Items:
%%
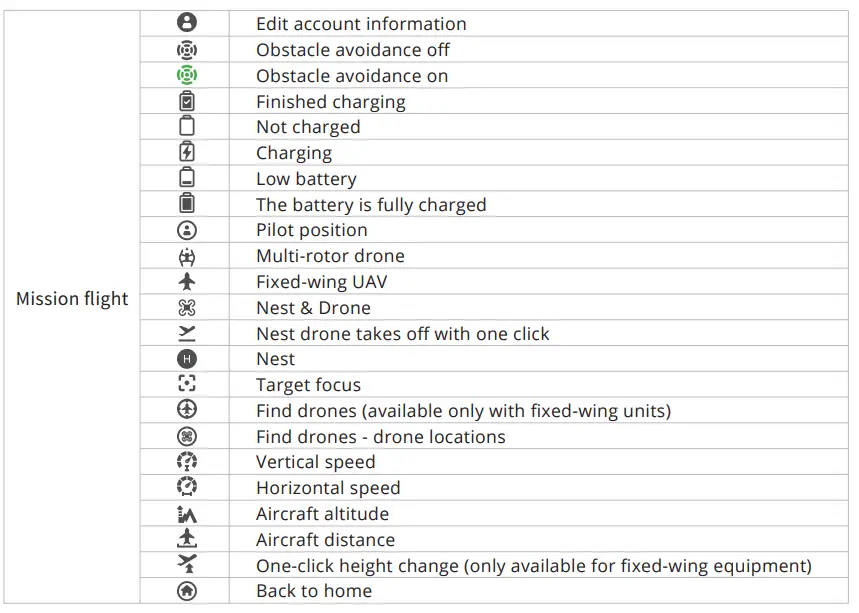Image resolution: width=859 pixels, height=613 pixels.
Task: Click the gray Obstacle avoidance off icon
Action: click(186, 49)
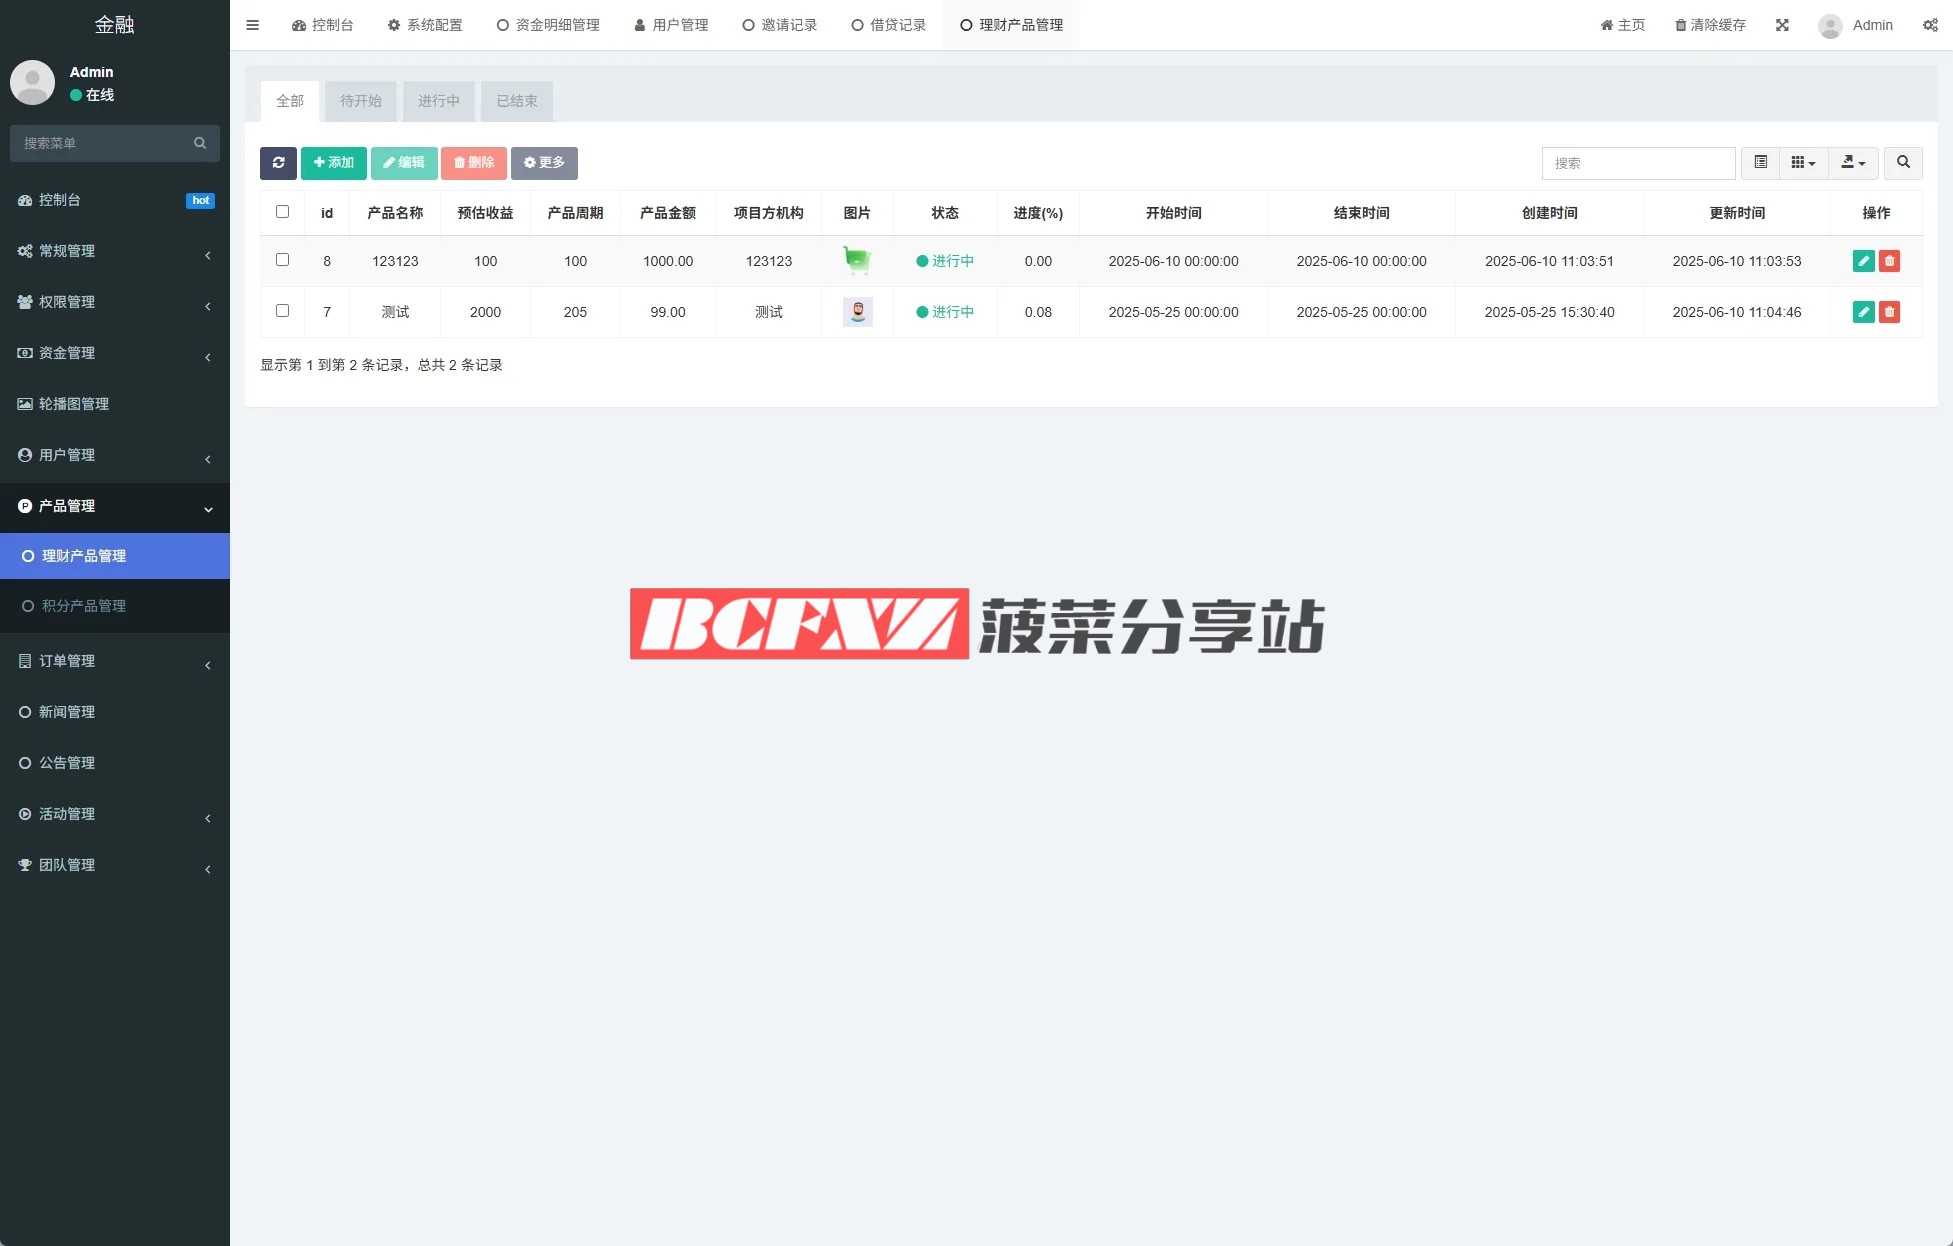The width and height of the screenshot is (1953, 1246).
Task: Focus the table 搜索 input field
Action: (x=1638, y=163)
%%
Request:
Extract every line of the material above word for word, and leave the pictures out of your answer.

Result below:
Image resolution: width=859 pixels, height=613 pixels.
Task: Click the gray Obstacle avoidance off icon
Action: click(186, 49)
The width and height of the screenshot is (1953, 1246).
Task: Focus the table 搜索 input field
Action: (x=1638, y=163)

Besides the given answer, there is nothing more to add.